Antoine’s attention shifted back to Gerard. His eyes narrowed, and his icy expression was eerily similar to her—no, to their mother’s. “Valkyrie is here as my personal knight,” he said coolly. “Is that a problem?”
“I’m to believe that you brought that rabid hound for a simple home visit?” the duke replied.
“A home visit?” Antoine laughed humorlessly. “When was the last time you let me call this place my ‘home’? Valkyrie was forced to spill that poor knight’s blood when he tried to bar me from entering.”
Antoine gestured to the crumpled figure on the floor behind him.
“I would rather she not do the same to you, Father,” he said with a theatrical lack of sincerity.
“Gerard,” their mother said, stepping forward and intervening by setting her hand on his forearm. “Enough,” she whispered. “Please.”
The spell swirling in Gerard’s hand quieted. “No one saw you come?” he asked Antoine, his face still rife with tension. “Are you absolutely certain?”
“I am, Your Grace. You’ll be grateful I’m here,” Antoine said. He nodded in Elana’s direction. “I came to deliver a gift for my baby sister, and to have a word with her. You do remember that I’m an instructor now, at the academy, don’t you?”
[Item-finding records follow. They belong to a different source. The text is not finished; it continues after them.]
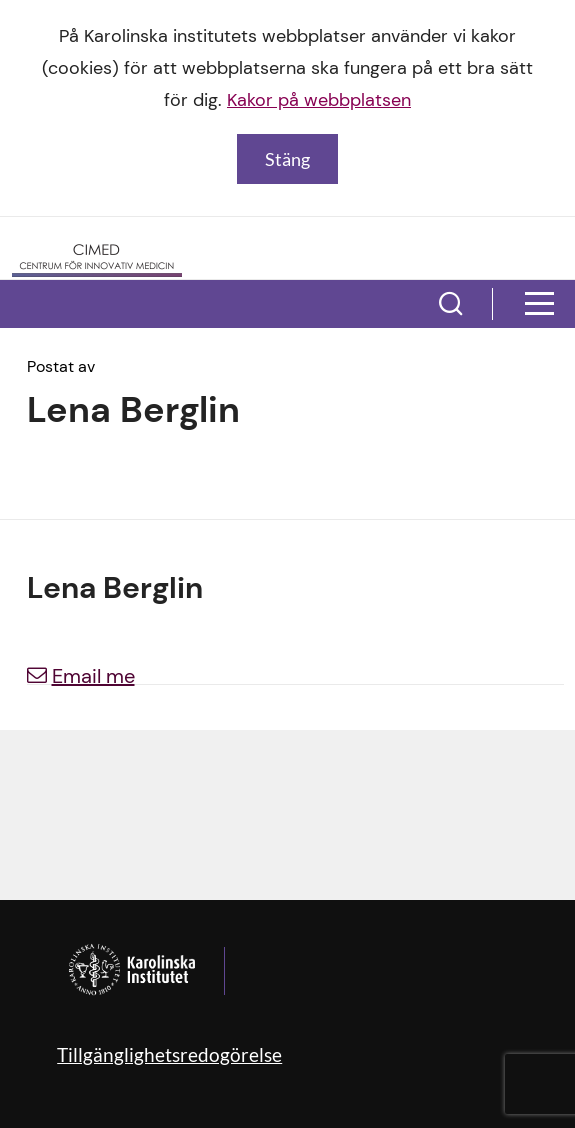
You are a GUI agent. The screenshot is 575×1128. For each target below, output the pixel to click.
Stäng (287, 159)
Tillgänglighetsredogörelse (169, 1054)
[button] (451, 304)
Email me (81, 676)
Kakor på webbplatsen (319, 100)
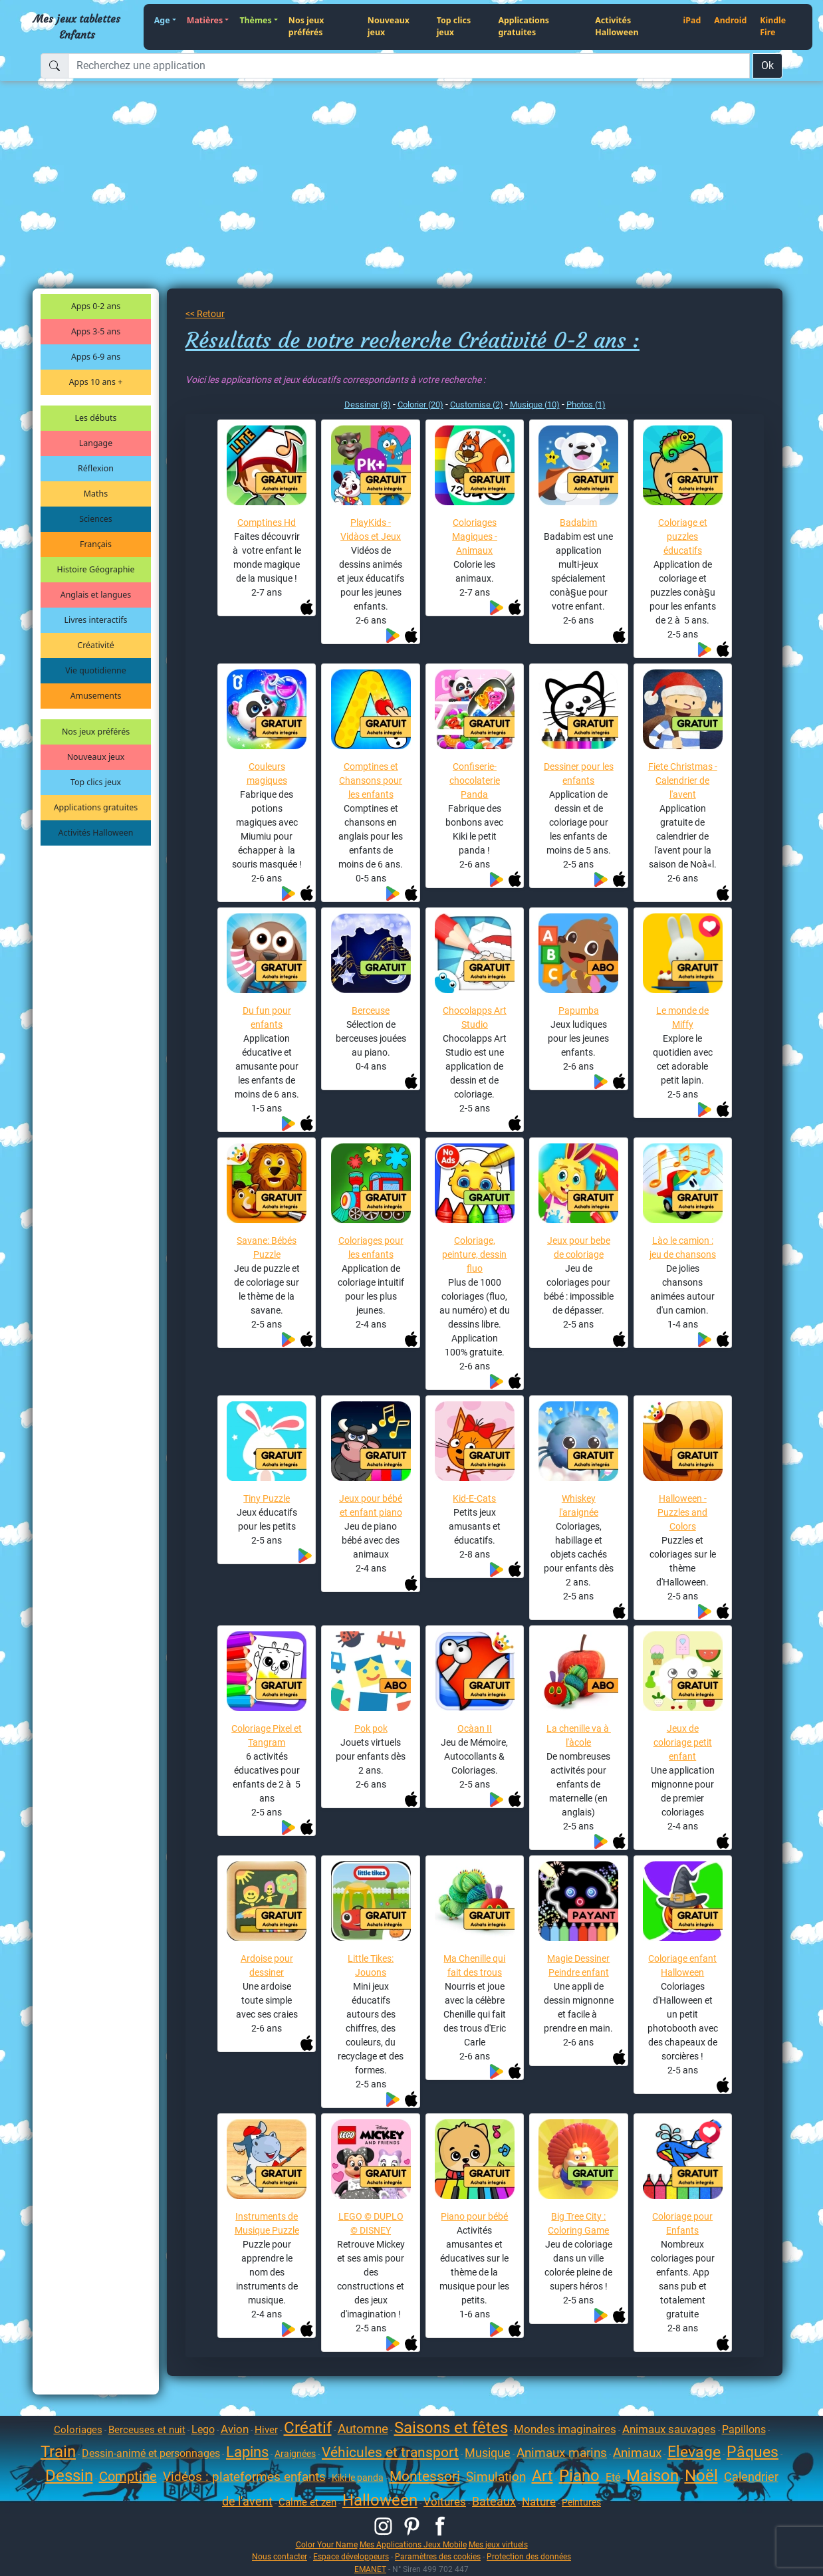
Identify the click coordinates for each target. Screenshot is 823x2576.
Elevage (694, 2452)
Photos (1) (586, 405)
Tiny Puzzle (266, 1498)
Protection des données (529, 2556)
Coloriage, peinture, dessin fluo (474, 1254)
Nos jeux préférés (306, 27)
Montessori (425, 2476)
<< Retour (205, 313)
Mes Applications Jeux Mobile (413, 2544)
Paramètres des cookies (438, 2556)
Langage (95, 443)
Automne (363, 2428)
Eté (613, 2477)
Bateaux (494, 2501)
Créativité (95, 645)
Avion (235, 2429)
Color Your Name (327, 2544)
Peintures (581, 2502)
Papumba (578, 1010)
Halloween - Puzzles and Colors (682, 1512)
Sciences (95, 519)
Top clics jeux (454, 27)
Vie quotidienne (95, 670)
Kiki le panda (358, 2477)
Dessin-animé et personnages (151, 2453)
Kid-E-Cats (474, 1498)
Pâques (752, 2452)
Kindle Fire (773, 27)
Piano (579, 2475)
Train (58, 2451)
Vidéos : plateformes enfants (244, 2476)
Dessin (69, 2475)
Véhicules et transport (390, 2452)
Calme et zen (307, 2502)
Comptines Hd (266, 522)
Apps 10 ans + (96, 382)
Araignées (295, 2453)
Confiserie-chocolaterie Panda (474, 780)
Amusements (96, 695)
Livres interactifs (96, 620)
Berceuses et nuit (146, 2430)
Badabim (578, 522)
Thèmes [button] (255, 20)
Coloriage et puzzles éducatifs (682, 536)
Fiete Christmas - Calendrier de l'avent (682, 780)
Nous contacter (279, 2556)
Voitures (444, 2501)
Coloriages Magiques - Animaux (474, 536)
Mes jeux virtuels (498, 2544)
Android (730, 20)
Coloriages (78, 2430)
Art (542, 2476)
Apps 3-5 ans (95, 331)
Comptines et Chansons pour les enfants (370, 780)
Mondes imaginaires (565, 2429)
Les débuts (96, 417)
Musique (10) (535, 405)
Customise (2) (476, 405)
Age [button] (162, 20)
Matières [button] (205, 20)
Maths (96, 493)
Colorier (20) (420, 405)
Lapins (247, 2452)
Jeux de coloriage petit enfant (682, 1742)
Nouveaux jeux (389, 27)
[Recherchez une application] (409, 65)
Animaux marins (562, 2452)
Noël (701, 2475)
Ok (767, 65)
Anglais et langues (95, 594)
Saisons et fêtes (451, 2427)
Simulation (496, 2476)
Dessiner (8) (367, 405)
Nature (539, 2501)
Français (96, 544)
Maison (652, 2475)
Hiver (266, 2430)
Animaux (637, 2452)
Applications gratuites (523, 27)
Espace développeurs (351, 2556)
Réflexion (96, 468)
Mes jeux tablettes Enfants (76, 26)
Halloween (379, 2500)
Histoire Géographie (96, 569)
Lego (203, 2429)
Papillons (744, 2429)
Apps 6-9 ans (95, 356)
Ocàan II (474, 1728)
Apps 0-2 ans (95, 306)
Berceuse (371, 1010)
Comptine (128, 2476)
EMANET (370, 2569)
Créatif (308, 2427)
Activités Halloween (616, 27)
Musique (488, 2453)
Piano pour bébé (474, 2216)
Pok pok (371, 1728)
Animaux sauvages (669, 2429)
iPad (692, 20)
Elana tasted metal in her mouth, and the sick, hollow feeling in her stomach expanded. He was an instructor at the academy that their siblings had perished at. All of them.
Was his apparent concern with her the product of a guilty conscience, because he had let the rest of them die? Or worse—what if he’d had a hand in their deaths, and she was next? Elana raised her hand to her mouth as discreetly as she could while her stomach churned.
Antoine’s eyes flickered in her direction—brief, disinterested—and then back to their father, who stared stonily back at him.
“If they find out she can’t use mana, the other students will come for her head,” Antoine warned, stepping forward as he maintained eye contact with him. “Is that what you want?”
Their father didn’t answer.
“I didn’t think so,” Antoine said. “I told you that you would be grateful I came.”
He reached into his pocket, withdrew a velvet jewelry box, and held it up. “I’ve been working on a magical artifact that should prove useful.”
“Then leave it and go,” the duke said, narrowing his eyes. “I can overlook your intrusion, this once, for your sister’s sake.”
“I’m afraid I’m going to have to give her a little instruction if you want to make sure she doesn’t immediately get herself killed,” Antoine said.
His eyes shifted as he scanned the room, sweeping from corner to corner before he frowned.
“And where’s the whelp? I intended to test his readiness as well,” he added.
Elana’s attention snapped back forward, her mind racing. The whelp? What was he talking about? Alarm bells rang like tripped wards in her mind. She was missing something. A big something.
She lowered her hand—shaking, fantastic—and, ant-among-titans be damned, asked, “What is he talking about?”
She glanced between her father and brother, and her eyes narrowed when neither of them answered her. Instead, her father held his outstretched arm out in front of her, putting the conversation on immediate pause.
“If your intention is to instruct those under my care,” he growled, addressing Antoine. “Then I’ll be the one to assess your qualifications.”